* Work to complete
Without the images, reproduce every entry exactly.

* Data under study
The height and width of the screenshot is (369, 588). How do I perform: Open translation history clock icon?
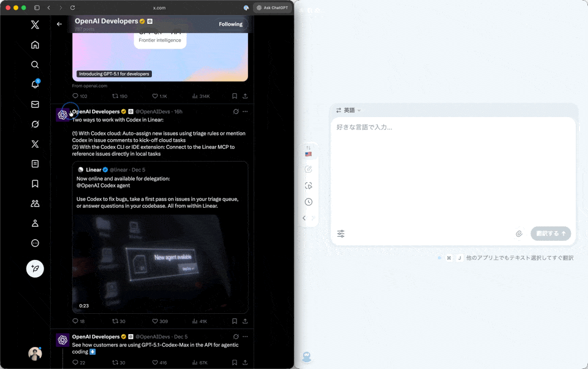pos(309,202)
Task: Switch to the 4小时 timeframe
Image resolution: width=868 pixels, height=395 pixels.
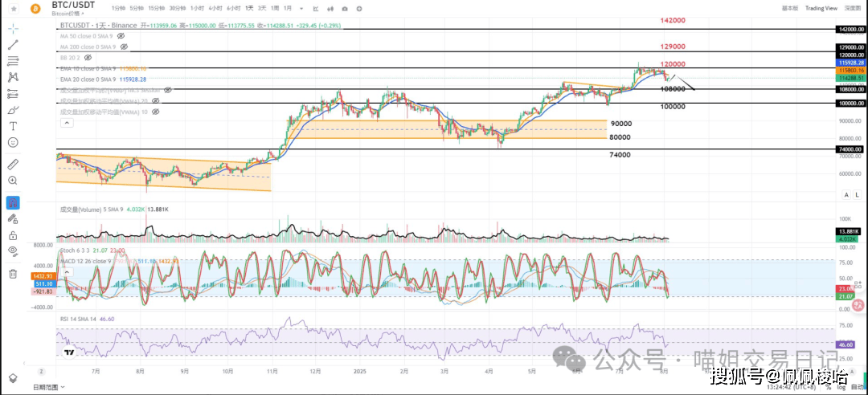Action: tap(215, 7)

* Task solution
The height and width of the screenshot is (369, 588). How do I perform: Open translation history clock icon?
pos(309,202)
Task: Switch to the 4小时 timeframe
Image resolution: width=868 pixels, height=395 pixels.
Action: tap(215, 7)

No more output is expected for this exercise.